(Beginning of PASSAGE TO READ)
Due to the way in which keys must be shared and capabilities uploaded in gather, scatter, and broadcast experiments, these configurations of the benchmark only support s3 transfer. The basic pipeline configuration (which does not require the use of a driver) also supports the inline transfer type.

Running this Benchmark

  1. If s3 is used, make sure to set the AWS_ACCESS_KEY and AWS_SECRET_KEY environment variables! The kn_deploy script will then substitute these values into the knative manifests. Example:

    export AWS_ACCESS_KEY=ABCDEFGHIJKLMNOPQRST
    export AWS_SECRET_KEY=ABCDEFGHIJKLMNOPQRSTUVWXYZABCDEFGHIJKLMN
  2. Deploy the necessary functions using the kn_deploy script.

    ../../tools/kn_deploy.sh ./knative_yamls/s3/*

    Any sub-folder in the knative_yamls directory can be used, and all of the manifests therein must be deployed.

    The sub-folders each contain an example configuration, and the can differ by the transfer type used as well as the configuration used. Please see the instances section of this document for further explanation of the different configurations available for this benchmark.

    fanin-basic and fanout-basic contain manifests for the fan-in and fan-out configuration respectively. They both use the s3 transfer type and have tracing disabled.

    inline contains the most generic example of this benchmark, which is a pipeline configuration using the inline transfer type and with tracing disabled.

    s3 contains another fan-in s3 configuration, also with tracing disabled. The fan-in degree and transfer size in this configuration differ from the fanin-basic configuration.

  3. Invoke the benchmark. The interface function of this benchmark depends on which configuration is has been deployed: producer should be used in the pipeline configuration, and driver in all other cases. The appropriate function should be invoked using the invoker or our test client, as described in the running benchmarks document.
(End of PASSAGE TO READ)
QUESTIONS TO ANSWER —
- 1) In the benchmark instructions, which transfer type do the gather, scatter, and broadcast configurations support?
- 2) Write the next part of the benchmark instructions, picking up after their final sentence.
(Beginning of DATASET CONTENT)
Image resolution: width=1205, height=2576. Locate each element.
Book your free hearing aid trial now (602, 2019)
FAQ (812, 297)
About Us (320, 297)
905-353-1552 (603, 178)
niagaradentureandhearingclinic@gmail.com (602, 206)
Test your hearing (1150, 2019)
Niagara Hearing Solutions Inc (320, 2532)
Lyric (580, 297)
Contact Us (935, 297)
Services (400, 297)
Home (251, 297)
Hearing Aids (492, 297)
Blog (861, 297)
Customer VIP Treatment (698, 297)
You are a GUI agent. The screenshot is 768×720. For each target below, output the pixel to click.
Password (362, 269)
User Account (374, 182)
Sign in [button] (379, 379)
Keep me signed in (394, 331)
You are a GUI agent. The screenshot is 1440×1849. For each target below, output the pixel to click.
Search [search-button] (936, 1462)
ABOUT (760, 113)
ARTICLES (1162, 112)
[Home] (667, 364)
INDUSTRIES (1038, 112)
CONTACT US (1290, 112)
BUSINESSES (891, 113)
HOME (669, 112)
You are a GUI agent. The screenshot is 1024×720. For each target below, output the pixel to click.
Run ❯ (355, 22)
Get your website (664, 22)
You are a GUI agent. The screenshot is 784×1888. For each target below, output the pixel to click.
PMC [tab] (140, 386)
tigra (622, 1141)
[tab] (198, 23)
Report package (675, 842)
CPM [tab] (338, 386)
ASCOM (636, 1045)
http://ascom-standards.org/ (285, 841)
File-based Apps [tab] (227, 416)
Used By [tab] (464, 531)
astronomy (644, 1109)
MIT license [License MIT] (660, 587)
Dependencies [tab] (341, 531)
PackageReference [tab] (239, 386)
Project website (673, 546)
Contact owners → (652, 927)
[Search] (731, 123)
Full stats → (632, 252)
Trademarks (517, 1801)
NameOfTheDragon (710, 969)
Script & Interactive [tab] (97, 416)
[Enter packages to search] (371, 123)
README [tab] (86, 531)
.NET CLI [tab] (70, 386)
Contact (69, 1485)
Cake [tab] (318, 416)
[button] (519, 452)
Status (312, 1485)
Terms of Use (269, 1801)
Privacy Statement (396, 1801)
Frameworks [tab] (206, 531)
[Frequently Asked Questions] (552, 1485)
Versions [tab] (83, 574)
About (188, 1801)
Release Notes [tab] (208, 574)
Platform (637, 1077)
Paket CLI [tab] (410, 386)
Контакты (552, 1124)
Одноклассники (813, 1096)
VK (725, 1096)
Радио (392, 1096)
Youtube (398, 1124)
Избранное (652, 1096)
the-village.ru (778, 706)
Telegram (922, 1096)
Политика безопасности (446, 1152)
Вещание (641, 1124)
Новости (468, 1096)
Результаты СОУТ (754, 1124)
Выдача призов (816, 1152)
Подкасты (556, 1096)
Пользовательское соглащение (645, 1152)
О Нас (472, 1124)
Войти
(End of DATASET CONTENT)
EXPECTED RESPONSES —
- 1) They support only s3 transfer.

- 2)
Instances

Number of instances per function in a stable flow:

Function Instances Is Configurable
Driver 1 No
Producer N Yes
Consumer N Yes

This benchmark is highly configurable, enabling the benchmarking of 4 distinct patterns, however each pattern must be configured in a very specific way which requires additional explanation:

Pipeline

This is the basic pattern involving just one producer and one consumer. No driver is needed. The manifests for the producer and consumer should use just one instance, and the FANIN and FANOUT environment variables should both be set to zero. The producer can be invoked directly with the standard helloworld grpc call.

Gather

All three functions are required for this pattern. There should be one driver and one consumer instance, and the desired number (N) of producer instances defined in their respective manifests, where N is the fan-in degree. FANOUT should be set to 0, and FANIN should be set to N in each function. The benchmark is started by invoking the driver.

Scatter

All three functions are used in this pattern. There should be one driver and one producer, and the desired number (N) of consumers defined in their appropriate manifests, where N is the fan-out degree. FANOUT should be set to the fan-out degree, N, and FANIN to 0. The driver is the also interface function for this configuration.

Broadcast

This has a very similar setup to the scatter pattern. Only one driver and producer instance are needed, and N consumers. FANIN and FANOUT are both set to 0, and the BROADCAST environment variable is set to N.

Parameters

Flags

  • addr - The address of the consumer (in the producer function)
  • pc - The port on which the consumer is listening
  • ps - The port to which the producer will listen (which is used for invokation)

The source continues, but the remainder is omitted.